死に部屋

個室として使われず、やがて物置きに

中古マンションには窓がない、いわゆる「行灯部屋」がよく見られます。部屋割りの都合で出てしまうものですが、これには注意が必要です。

というのも、窓がないため空気がよどみがちで、入り口を常時開け放すことになります。個室として独立性が保てず、誰も自分の部屋にしたくなくなるのです。納戸として使われることになるでしょう。結果的に、個室が一部屋減るわけです。図面で3LDKの表示があっても、実際には2LDKと同じということです。
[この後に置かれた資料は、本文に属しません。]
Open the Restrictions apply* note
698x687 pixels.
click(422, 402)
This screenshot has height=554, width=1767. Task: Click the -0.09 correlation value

一見ちゃんとした部屋のようでも、窓のない部屋は居室扱いできません。「サービスルーム」というのが正しい名称です。購入してから嘆いても後の祭りですから、間取りを見るときは慎重になってください。

隣室の通路と化しているパターン

先の「行灯部屋」にも通じますが、1つの部屋として区切られていても、実質的にはその機能を果たさない場合があります。そのような物件を買ってしまうと後々、「部屋数が足りない!」と買い換えるハメになるのです。

こうした「死に部屋」が出る間取りには、二つのパターンがあります。ひとつは、その部屋が通路の役割を担っている場合です。左の間取り図を見てください。この物件は2つの部屋が連続しています。バルコニー側の部屋へ行くためには、もうlつの部屋を通らなくてはならないようになっているのです。これでは実質、一部屋と同じです。

小家族型の中古マンションには、この形が多いのですが、使い勝手はかなり悪くなるので気をつけてください。